Accessibility Is The Name Of The Game
How many times have you gone to read an article on a third-party news site, only to find it locked behind a frustrating paywall? Or you’ve searched up a company to find their Google My Business listing is years out of date, they only have one social media account, and you have another. How did you feel?
Not only has that company irritated a potential customer right out of the gate, they’ve blocked what should have been an easy channel to engagement. They might have even lost a sale.
The beauty of a website is this: it’s open to all. It is truly inclusive and accessible. Customers don’t need this account or that paid subscription. A DuckDuckGo search will turn up your website just as well as a Google search does. A good website doesn’t care if you’re running Chrome, Safari, Windows 98, or DOS.
Well… okay, maybe that last one. But the point stands.
Keep It Simple, Stupid
Hands up if you’ve ever reached the end of a long day, stood bleary-eyed in your kitchen, and felt exhausted at the mere thought of deciding what to cook for dinner? Decision fatigue can be a beast, both for you and your customers. When you give them too many options up front (Facebook! Instagram! TikTok! Etsy! Shopify!) people give up. They don’t know what to choose, so they choose nothing. They stop listening — or, worse, they go elsewhere.
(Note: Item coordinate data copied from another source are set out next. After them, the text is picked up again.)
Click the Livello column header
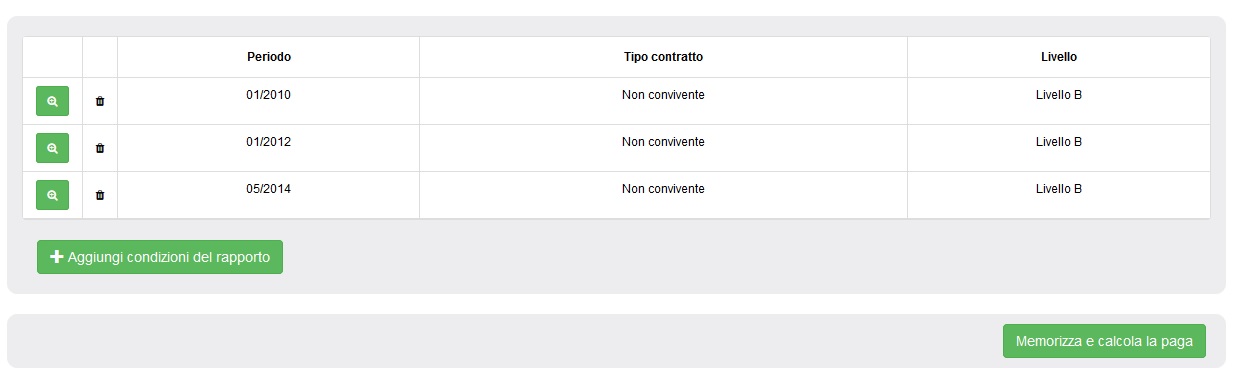The image size is (1233, 377). pos(1059,57)
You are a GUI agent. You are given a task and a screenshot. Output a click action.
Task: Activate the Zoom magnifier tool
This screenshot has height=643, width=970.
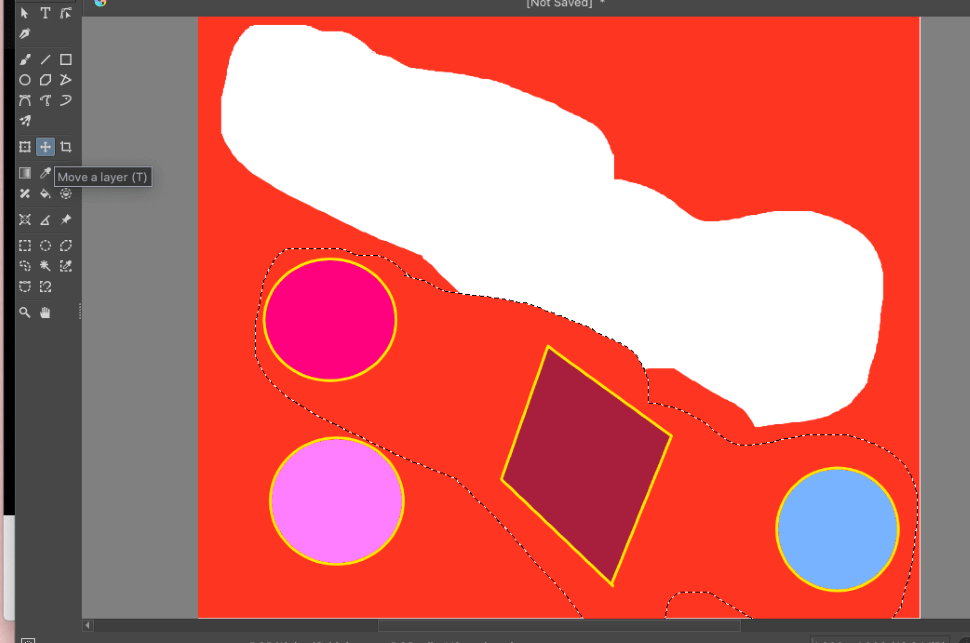(25, 313)
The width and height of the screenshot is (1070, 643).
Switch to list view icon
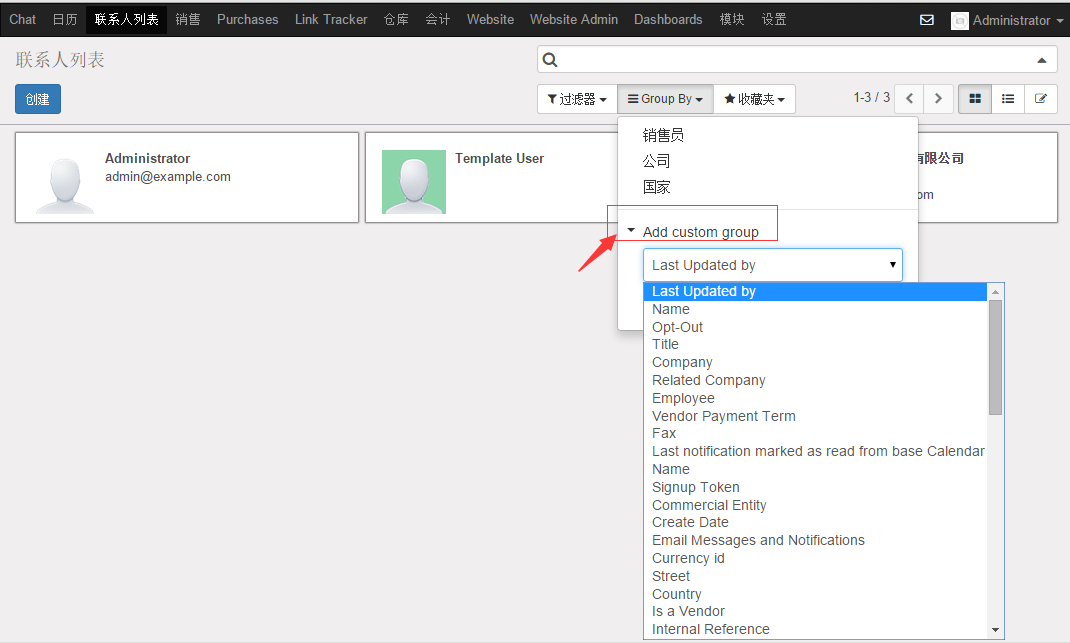[x=1008, y=99]
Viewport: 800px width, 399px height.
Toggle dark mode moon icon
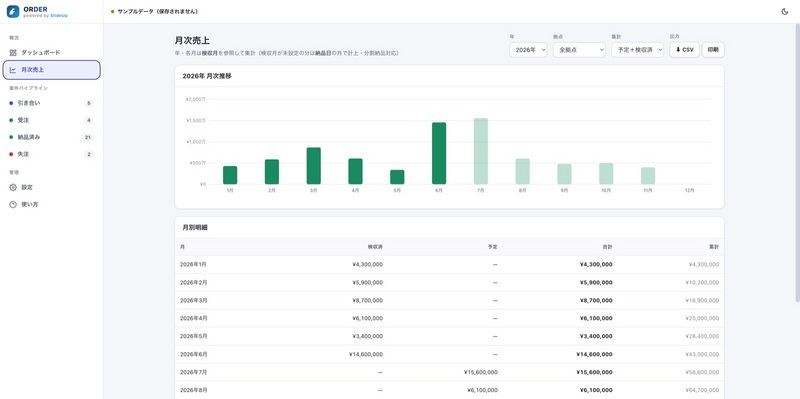(x=785, y=11)
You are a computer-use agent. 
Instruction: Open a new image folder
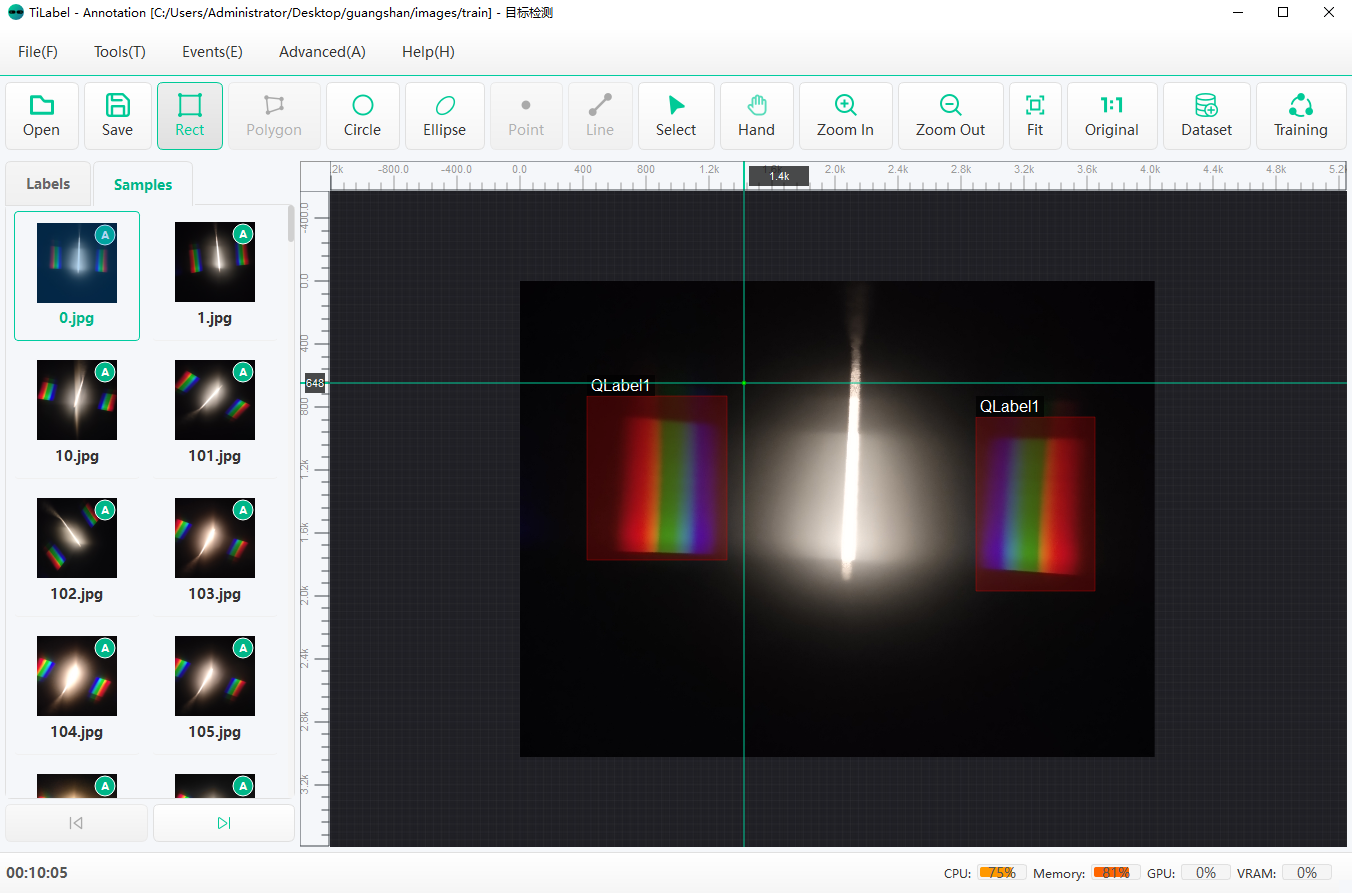[41, 115]
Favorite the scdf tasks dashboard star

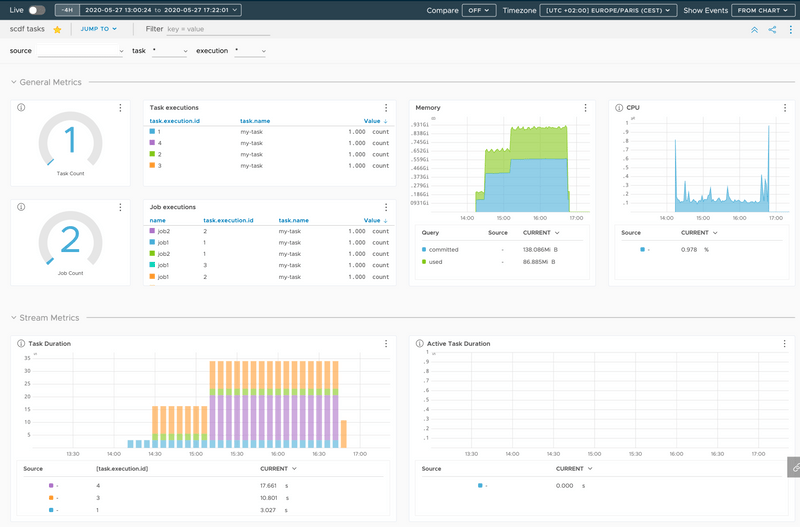click(x=57, y=30)
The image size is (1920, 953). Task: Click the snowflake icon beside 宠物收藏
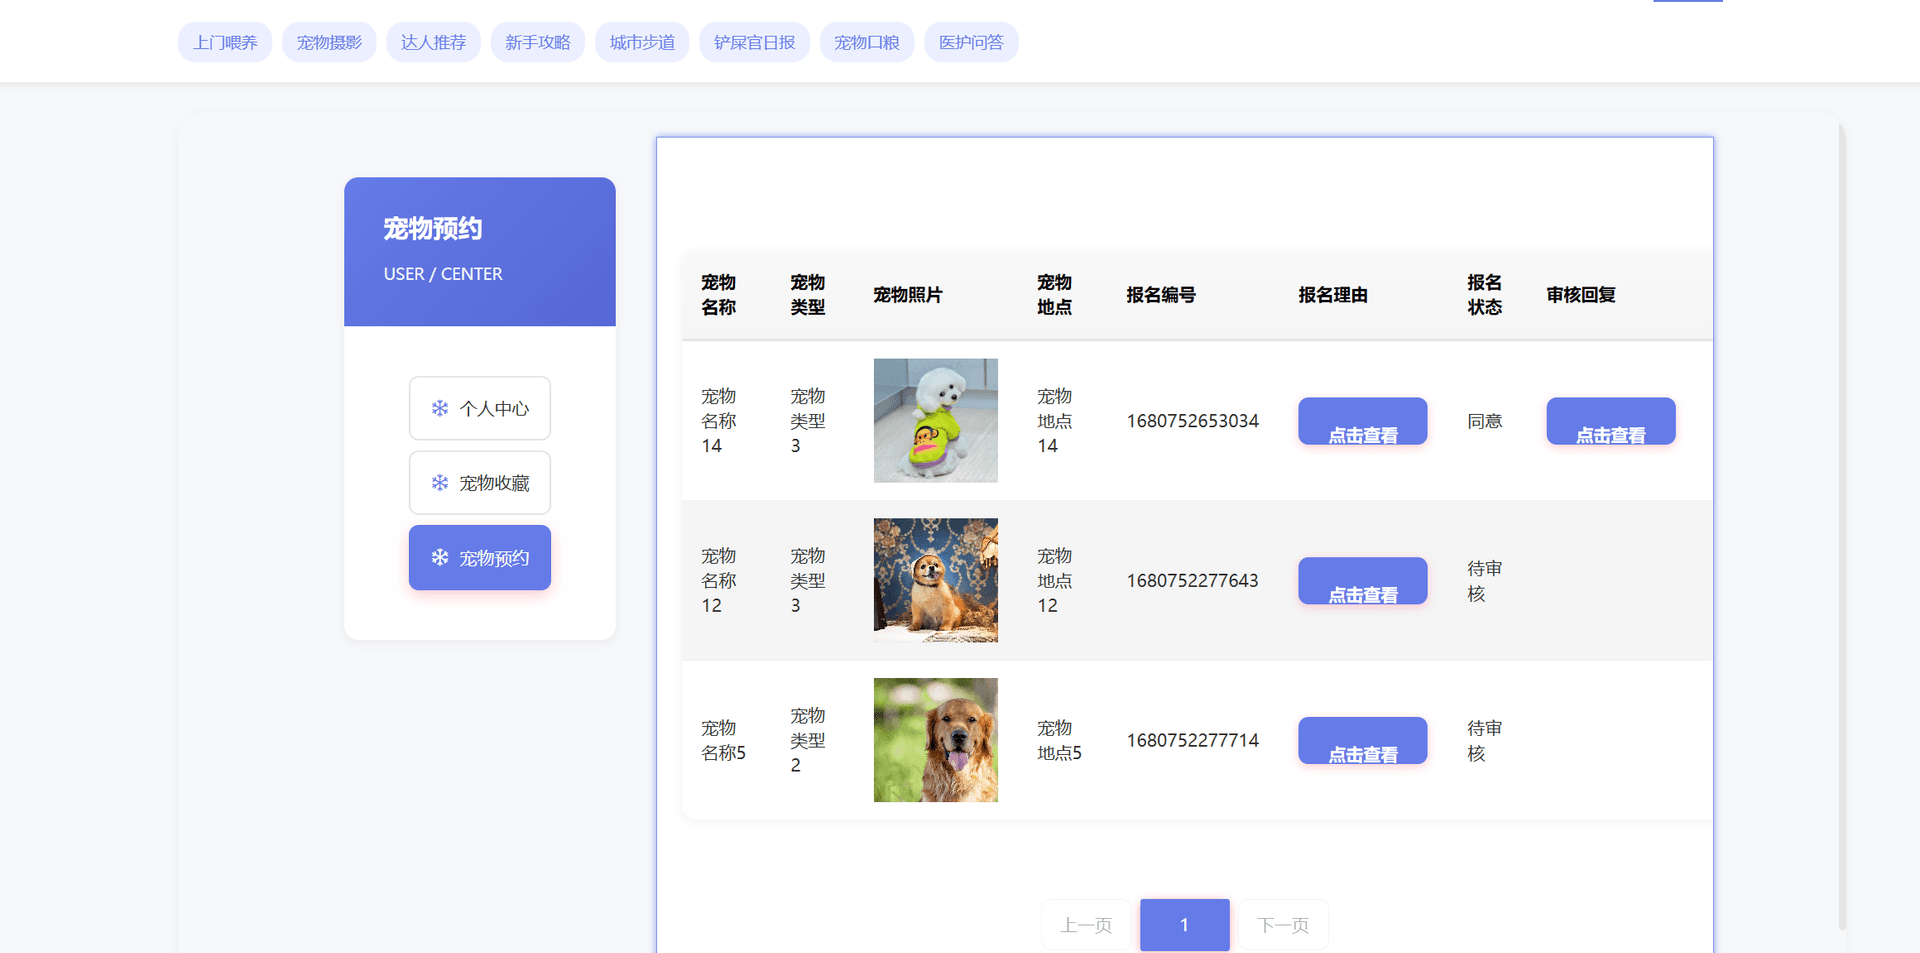[x=438, y=483]
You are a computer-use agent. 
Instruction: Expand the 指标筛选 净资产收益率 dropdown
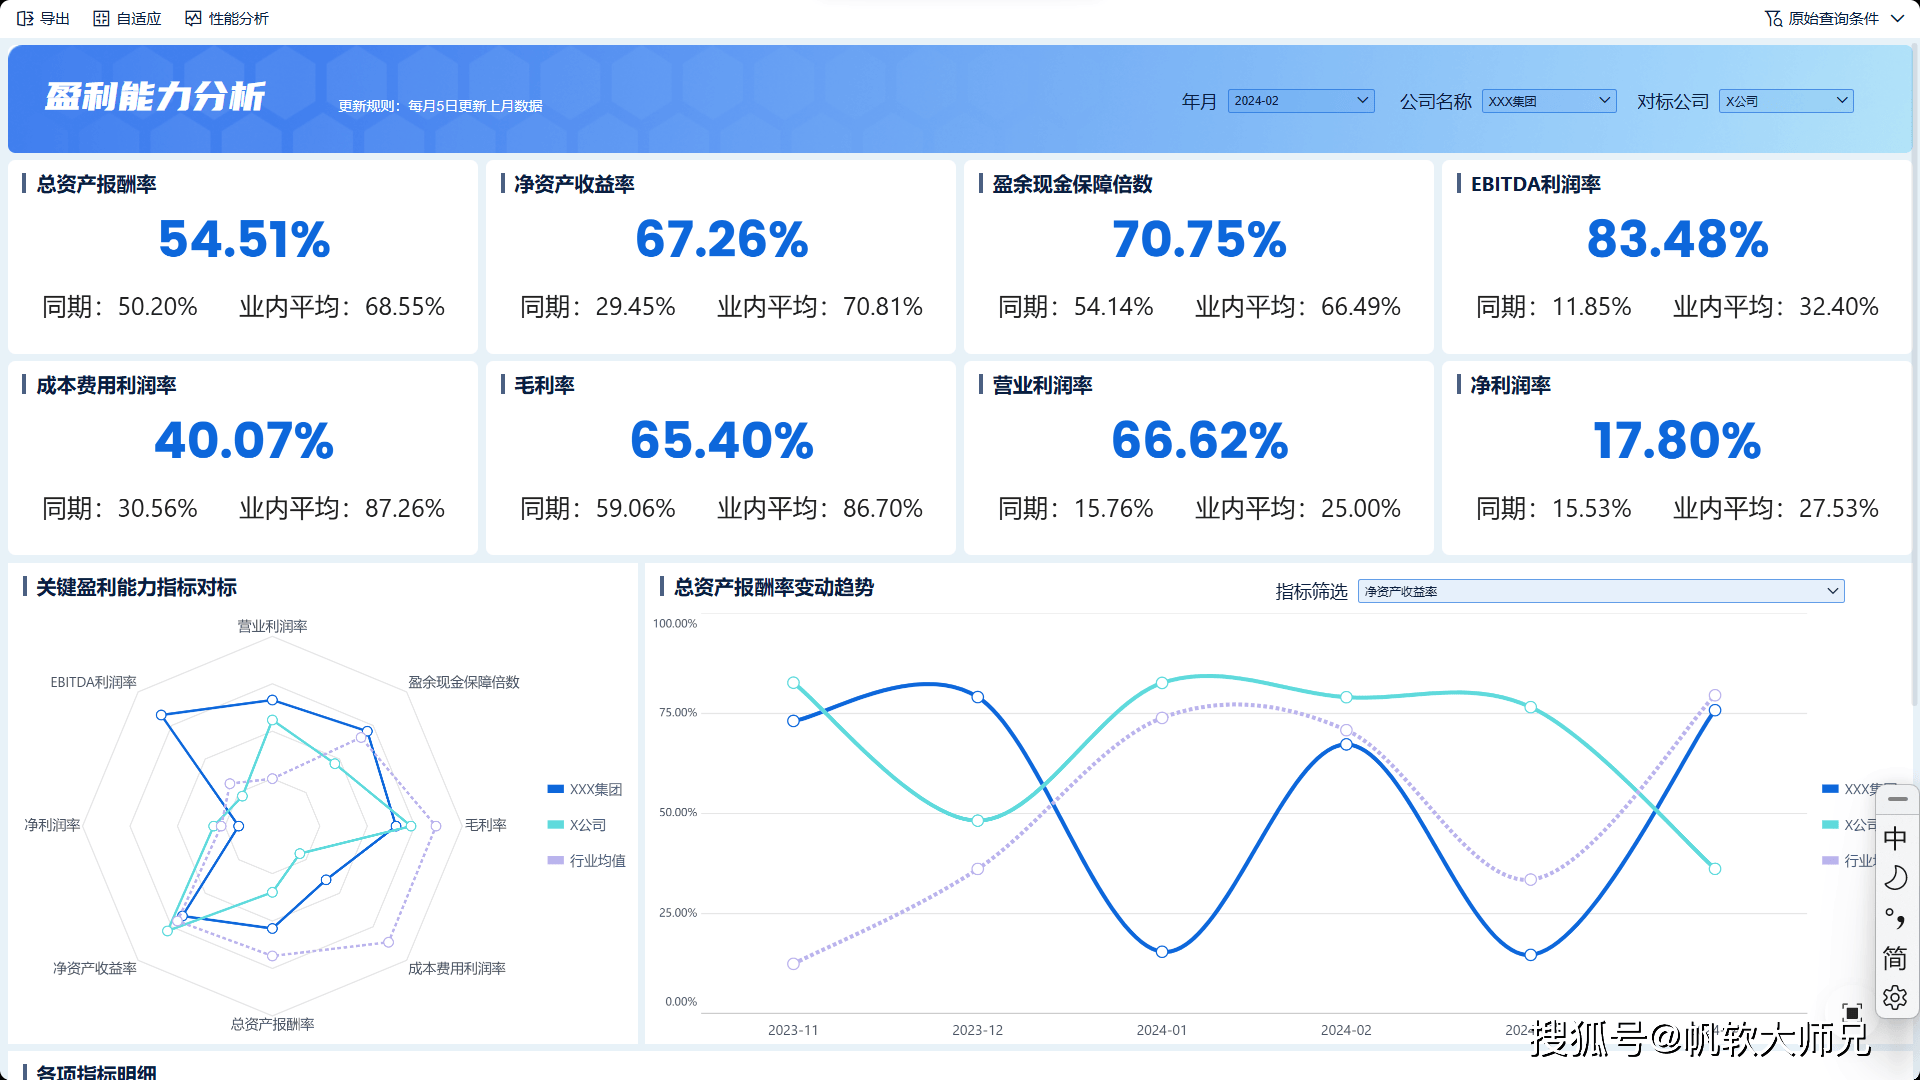1600,591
When you give them a website, you’re giving them a single source of information. You’re giving them a direct sales route. You’re giving them all your social media channels in one go. You’re giving them a complaints department and a compliments department, an Inside Look sneak peek and a History channel. You’re giving them two years of sermons, or three years of articles, or five years of photography, plus the ability to search for the exact thing they’re looking for.
You’re giving them everything.
But it’s only one decision for you, and it’s only one thing to remember for them. Simple.
You’re In Control
Perhaps the most significant factor: you are in control of your website. Not a third party. Not a social media conglomerate. Not an AI algorithm. You.
When you own your website domain, you can’t be unceremoniously banned from your sales portal overnight for no reason, like this New Zealand family found with their successful business run primarily through Facebook Marketplace. Your visibility isn’t dependent on posting in the right channel at the right time of day. You’re not at the mercy of an ever-changing algorithm, or competing with hundreds of advertisements just to be seen by your clients.
You have the freedom to say how you want your website to look. Where you want your customers’ focus to be. What their journey of engagement with your brand looks like.
You’re in control. So what are you waiting for?